··· Extracted text ···

So much has been said about the relationship between "power" and knowledge production." Yet this sort of abstract theorization usually falls short of illustrating the complex processes that actually took place on the ground, processes that involved a web of intricate personal relations, individual choices, and delicate human emotions. 

This reminded me of something I had written in a paper about the Oberlin reps at Tunghai, that there is a danger in automatically mapping individual encounters between people onto a template of international relations; it's that danger of "situating [an individual's ]acts of cultural translation solely within a framework of American attempts at global expansion—a framework that risks considering those acts predictable in their motivations, their contents, and their effects. Unpredictability, or surprise, is an important element of encounters, as [Oberlin rep Judith Manwell] Moore describes them, as these experiences open up possible futures just as they are made possible by people and institutions with multiple, overlapping histories." While the Oberlin reps weren't anthropologists (at least most of them didn't have that kind of training), like anthropologists, they were attempting to understand others and communicate that understanding to "other others." I think they would agree with Yang and Sheridan's observation that "what individual anthropologists [or Oberlin reps] learned and experienced in their field sites is often more complicated and profound that the information published in their works." 

Back to Long Ying-tai's book now? Hmmm... I actually have an urge to read this book I've had for a while about the history of Taiwan's No. 1 Provincial Highway

Friday, February 21, 2025

Pioneering Taiwan Studies workshop videos

I see that the U of Washington Taiwan Studies Program has posted some videos of its "Pioneering Taiwan Studies" workshop from last November. Last night, I watched the one where Dominic Meng-Hsuan Yang presented about the history of Western anthropologists in Taiwan. The conversation afterwards among the senior anthropologists (such as Hill Gates, David K. Jordan, Stevan Harrell, Robert Weller, etc.) was interesting and at time entertaining. (At one point, Jordan complained about the IUP "Stanford" Chinese language program at National Taiwan University, which he claimed was very unfriendly toward University of Chicago folks.) 

I'm looking forward to watching some of the other videos, and I've decided that I'm going to put Long Ying-tai's book aside in favor of the book Yang introduced (and co-edited), Studying Taiwan Before Taiwan Studies: American Anthropologists in Cold War Taiwan. It's an oral history, and it looks really interesting.

··· Data to examine ···

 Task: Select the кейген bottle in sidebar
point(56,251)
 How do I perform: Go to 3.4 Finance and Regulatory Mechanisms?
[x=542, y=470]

···
··· Data to examine ···

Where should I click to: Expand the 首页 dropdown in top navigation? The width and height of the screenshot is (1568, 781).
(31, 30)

···

• [Brief 1] Copy the Taiwan studies text word for word, between "So much has" and "delicate human emotions.", inclusive.
• [Brief 2]
Answer these questions from the Taiwan studies text:
(a) Which Oberlin rep is named as describing encounters?
(b) The history of which road is the subject of a book the writer feels an urge to read?
(c) What is the title of the book that Yang introduced and co-edited?

• [Answer box 1]
So much has been said about the relationship between "power" and knowledge production." Yet this sort of abstract theorization usually falls short of illustrating the complex processes that actually took place on the ground, processes that involved a web of intricate personal relations, individual choices, and delicate human emotions.

• [Answer box 2]
(a) Judith Manwell Moore
(b) Taiwan's No. 1 Provincial Highway
(c) Studying Taiwan Before Taiwan Studies: American Anthropologists in Cold War Taiwan